[Problem description]
Reproduce the lines below word for word, starting at the first one and ending with the line that contains "Action: tap(42, 486)".
>> start The input
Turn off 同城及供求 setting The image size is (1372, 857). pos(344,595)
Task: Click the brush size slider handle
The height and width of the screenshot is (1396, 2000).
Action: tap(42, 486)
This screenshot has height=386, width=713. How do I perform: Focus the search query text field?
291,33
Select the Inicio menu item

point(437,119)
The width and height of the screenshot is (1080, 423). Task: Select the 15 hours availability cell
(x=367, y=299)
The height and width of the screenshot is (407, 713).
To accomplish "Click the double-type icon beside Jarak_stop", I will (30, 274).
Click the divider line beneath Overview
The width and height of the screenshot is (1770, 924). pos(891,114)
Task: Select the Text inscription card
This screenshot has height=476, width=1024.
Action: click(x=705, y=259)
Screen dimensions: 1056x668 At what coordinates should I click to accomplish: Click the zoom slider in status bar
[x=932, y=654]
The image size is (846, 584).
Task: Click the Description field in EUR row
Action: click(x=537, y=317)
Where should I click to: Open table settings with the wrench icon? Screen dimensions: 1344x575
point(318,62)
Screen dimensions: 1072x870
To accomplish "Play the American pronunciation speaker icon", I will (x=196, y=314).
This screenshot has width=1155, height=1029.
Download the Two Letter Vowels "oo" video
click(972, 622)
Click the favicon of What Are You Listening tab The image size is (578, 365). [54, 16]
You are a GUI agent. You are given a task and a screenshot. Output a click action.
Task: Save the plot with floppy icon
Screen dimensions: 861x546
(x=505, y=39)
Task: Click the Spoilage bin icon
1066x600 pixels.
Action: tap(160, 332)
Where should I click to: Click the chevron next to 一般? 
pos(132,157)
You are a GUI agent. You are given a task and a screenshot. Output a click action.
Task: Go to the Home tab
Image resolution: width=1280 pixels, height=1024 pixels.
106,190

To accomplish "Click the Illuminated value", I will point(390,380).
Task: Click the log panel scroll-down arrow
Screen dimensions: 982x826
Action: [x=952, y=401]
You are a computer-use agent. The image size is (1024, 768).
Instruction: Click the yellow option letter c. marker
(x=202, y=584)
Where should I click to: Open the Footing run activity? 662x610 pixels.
>> end The input
[Finished answer]
Turn off 同城及供求 setting The image size is (1372, 857). pos(344,595)
Task: Click the brush size slider handle
The height and width of the screenshot is (1396, 2000).
Action: tap(42, 486)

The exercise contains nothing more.